In testing this, I noticed that the first diff bundle for AHAP, the one that includes my place-holder content, was annoyingly slow to download.  At around 48 MiB large, it was bigger than most individual OHOL diff bundles.  At first, I thought the bandwidth on my download servers was lacking, but in doing some stress-testing, I found that downloading through the OHOL client was 2 to 4x slower than downloading the same diff bundle directly.

Long ago in my development career, I digested a bit of wisdom and took it to heart:  threads are evil.  Avoid using them whenever possible.  A corollary is that when you're making networked systems, non-blocking IO is the performance king.  In your main thread, you just check the socket to see if there's new data to read, and you read as much as you can, and then you continue on doing other things, and then you return to check the socket again later.  While this is 100% true server-side, when you need to handle requests from hundreds or thousands of simultaneous clients, things end up working a bit differently in interactive GUI software when you're just trying to maximize download bandwidth.

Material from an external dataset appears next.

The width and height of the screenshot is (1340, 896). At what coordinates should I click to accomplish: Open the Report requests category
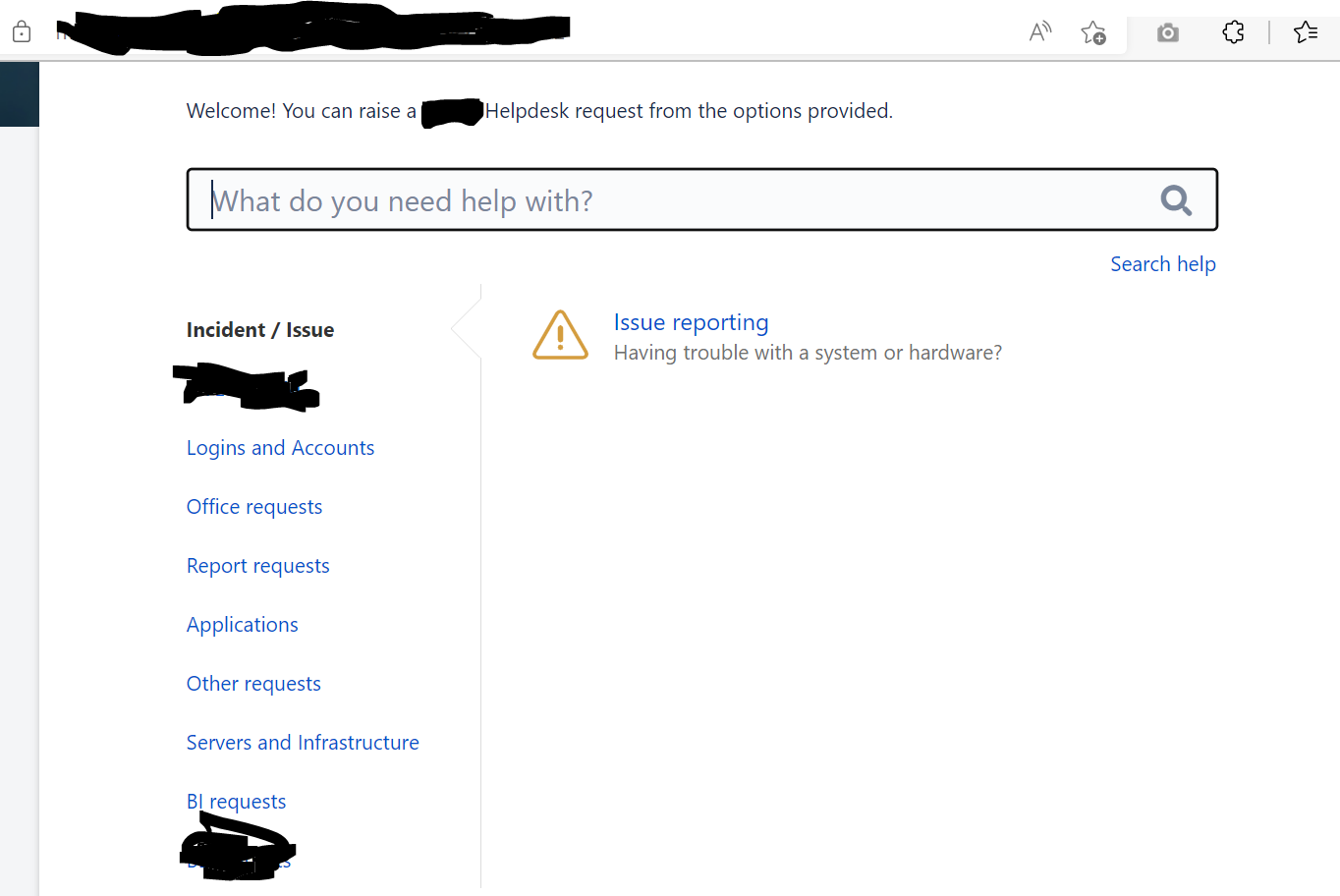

In order to keep the GUI responsive, you have to keep returning to it and synchronizing with it---you need to wait for the graphic cards VSYNC interval.  But waiting for VSYNC can take a while.  On my test system, which was updating the screen at 60 Hz, you can end up waiting for 16.6 ms, worst case.  But what's happening during that 16.6ms?  Well, more data is arriving on the socket, and you're not reading it, because your main thread is stuck waiting for VSYNC.  On a fast network, this is bad, because a lot of data can arrive in 16.6 ms.  Let's say the OS receive buffer for your socket is 8192 bytes, which is the default size on many systems.  And let's say you're on a pretty average DLS connection like mine, downloading at 40 Mbps.  Well,  during that 16.6ms, something like 83,000 bytes will arrive, which overflows the OS receive buffer ten times over.  Even if you code things just right to do as much work as possible between VSYNC, if you wait for even 1/10 of the VSYNC interval, your receive buffer overflows.  I haven't looked into the details of what happens when the buffer overflows, but my guess is that the socket has to send some kind of signal to tell the server to stop sending data (or maybe it's just through lack of packet ACKs coming back to the server).  Regardless, the server is sending packets that aren't being received, and at the bare minimum, they will need to be re-sent later.  Goodbye max throughput.

You can imagine all kinds of tricks to overcome this problem while still using threadless, non-blocking IO, but they all hit the hard reality of waiting on VSYNC eventually.  Even if they don't wait on VSYNC as much, you can't have a responsive UI with a progress bar unless you're occasionally drawing to the screen.

The most straight-forward way to solve this problem is with a thread that runs in the background, receiving data from the socket as fast as possible, while your main thread continues updating the GUI and progress bar in a responsive way.

So yes, there's a thread in OHOL now!  Actually, there was always one other thread in OHOL, because it turns out that on many platforms, resolving a DNS host name to an IP address cannot be done in a non-blocking fashion.  But that LookupThread was pretty trivial.  This new thread is doing a substantial amount of work.

And with all that in place, the OHOL client downloads stuff fast, maximizing the available bandwidth between the download server and you.

For the time being, this will mostly impact off-Steam players who are downloading all of their OHOL updates through this system.


#2 2024-03-15 20:41:39

Registered: 2024-03-14
Posts: 62

Re: Update: Fast Download

5,350 days alive!!!!


#3 2024-03-16 04:19:20

Registered: 2022-06-16
Posts: 66

Re: Update: Fast Download

jasonrohrer wrote:

…elected Content Leader…

I’d like to hear more about this. How will elections be held?